持続性および長期持続性AFでも、十分なエビデンスはないものの薬物治療の効果は不十分であることから、症候性で再発を繰り返す場合は第一選択としてのアブレーションを妥当とした。

 

具体的には持続性AFはクラスIIaで、長期持続性AFはクラスIIb(有効性はそれほど確立していない)で推奨した。

 

また、アブレーション周術期の抗凝固療法について、中和薬があるワルファリンまたはダビガトランを投与されている患者では、休薬なしでのAFアブレーションがクラスI(有効性が証明されている)で推奨された。

 

それ以外の非ビタミンK拮抗経口抗凝固薬(NOAC、ガイドライン内では直接作用型経口抗凝固薬=DOACを使用)は、クラスIIaの推奨だ。また、NOAC投与患者では、実臨床で普及しているAFアブレーション前の1~2回の休薬もクラスIIaで推奨された。

 

 

ICDやCRTでは介入試験の結果の解釈で議論

一方、植え込み型心臓電気デバイスの領域では、まず植え込み型除細動器(ICD)の一次予防目的(心室頻拍/心室細動の既往がない症例への植え込み)での推奨が紹介された。

 

対象となる基礎心疾患は、虚血性の冠動脈疾患と拡張型心筋症などの非虚血性心筋症に大別される。

 

冠動脈疾患に対しては、2011年以降に注目される大規模な介入試験がなく、我が国のレジストリー研究CHART-2のエビデンスなどを加味して、これまでとほぼ同じ推奨となった。

 

非虚血性心筋症に対しては、結果発表が待たれていたDANISH試験(2016年)が総死亡の有意なリスク減少を示すことができず、推奨の扱いが議論となった。

 

これについては、DANISHを加えたメタアナリシスで有意な総死亡のリスク減少が示されたほか、NIPPON STORMから非虚血性心筋症の一次予防患者でもICDの適切作動が一定の割合で発生していることが報告された。

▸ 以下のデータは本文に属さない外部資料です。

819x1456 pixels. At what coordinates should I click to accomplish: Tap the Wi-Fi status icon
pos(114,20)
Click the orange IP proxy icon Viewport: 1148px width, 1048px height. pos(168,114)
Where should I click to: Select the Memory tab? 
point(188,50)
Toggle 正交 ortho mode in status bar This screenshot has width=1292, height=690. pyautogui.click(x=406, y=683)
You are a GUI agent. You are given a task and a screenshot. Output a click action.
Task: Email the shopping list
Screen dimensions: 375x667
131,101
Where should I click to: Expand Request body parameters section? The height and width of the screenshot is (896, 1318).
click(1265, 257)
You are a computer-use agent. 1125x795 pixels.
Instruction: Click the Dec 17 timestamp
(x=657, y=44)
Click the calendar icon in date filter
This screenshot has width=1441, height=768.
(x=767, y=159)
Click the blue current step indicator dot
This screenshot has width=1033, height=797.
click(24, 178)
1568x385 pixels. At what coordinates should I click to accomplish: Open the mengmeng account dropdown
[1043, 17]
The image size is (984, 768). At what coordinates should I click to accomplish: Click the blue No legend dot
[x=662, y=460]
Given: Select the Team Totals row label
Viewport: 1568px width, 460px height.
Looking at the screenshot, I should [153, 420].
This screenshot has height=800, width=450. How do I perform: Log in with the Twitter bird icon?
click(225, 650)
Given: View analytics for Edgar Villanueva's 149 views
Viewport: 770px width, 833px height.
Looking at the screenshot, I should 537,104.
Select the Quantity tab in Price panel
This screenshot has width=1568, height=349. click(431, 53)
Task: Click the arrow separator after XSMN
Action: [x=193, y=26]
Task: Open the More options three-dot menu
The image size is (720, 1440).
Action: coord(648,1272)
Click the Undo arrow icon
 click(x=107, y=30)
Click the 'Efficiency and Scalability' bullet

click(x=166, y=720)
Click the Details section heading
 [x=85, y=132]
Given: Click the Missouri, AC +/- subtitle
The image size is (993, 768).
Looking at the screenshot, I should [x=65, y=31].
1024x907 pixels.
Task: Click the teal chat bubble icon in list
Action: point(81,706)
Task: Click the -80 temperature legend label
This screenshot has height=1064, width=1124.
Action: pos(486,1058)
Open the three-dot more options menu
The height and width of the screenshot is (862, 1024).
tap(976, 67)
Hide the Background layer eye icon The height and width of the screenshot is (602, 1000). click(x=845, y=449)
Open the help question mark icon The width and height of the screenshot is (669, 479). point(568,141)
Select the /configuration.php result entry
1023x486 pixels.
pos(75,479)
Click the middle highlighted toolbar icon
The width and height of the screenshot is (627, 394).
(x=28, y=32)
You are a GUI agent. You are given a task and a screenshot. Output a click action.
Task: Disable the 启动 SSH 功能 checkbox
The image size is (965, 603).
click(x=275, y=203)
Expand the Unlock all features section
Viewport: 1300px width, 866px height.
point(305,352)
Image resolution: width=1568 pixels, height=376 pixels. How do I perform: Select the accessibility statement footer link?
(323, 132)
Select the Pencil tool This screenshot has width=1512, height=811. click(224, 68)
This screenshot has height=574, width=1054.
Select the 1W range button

さらにCHART-2のデータも踏まえ、非持続性心室頻拍(NSVT)があればクラスI、なければクラスIIaという従来の推奨が踏襲された。

 

栗田氏は「虚血性、非虚血性ともに推奨のクラスは前回のガイドラインと変わらないが、我が国のエビデンスによって裏付けがなされ、より自信を持って推奨できるようになった」と話す。

 

心臓再同期療法(CRT)の適応下限となる心電図のQRS幅も「侃々諤々の議論となった」(栗田氏)という。

 

心エコー図で同期不全を認め、かつQRS幅が130ms未満の患者を対象としたランダム化比較試験EchoCRT(2013年)において、総死亡がCRT群で上昇傾向にあったためだ。

 

これを受け欧州心臓病学会のガイドラインでは、130ms未満は禁忌(クラスIII)とした。一方、我が国のガイドラインの下限値は120msであり、小柄な女性などではQRS幅が120~130msであっても有効例が報告されている。

 

本件については、班会議の直前に発表されたEchoCRT試験のサブ解析により、左室拡張末期容量が小さければCRTが少なくとも有害ではないことが示された。この知見も鑑みて今回の改訂でもQRS幅の下限については、130ms以上においてより強固なエビデンスがあるとしながらも、従来と同様の120msとなった。

 

これ以外に2018年改訂版では、リードレスペースメーカーや皮下植え込み型除細動器、経皮的リード抜去、着用型心臓除細動器、左心閉鎖デバイスなど、2011年以降に実臨床への導入が始まった多様なデバイスについて言及。

 

さらに「非薬物治療後の就学・就労」について独立した章を新設し、デバイスを植え込んだ小児患者の学校生活での注意点、ICD植え込み成人患者の自動車の運転に関するステートメントなども収載した。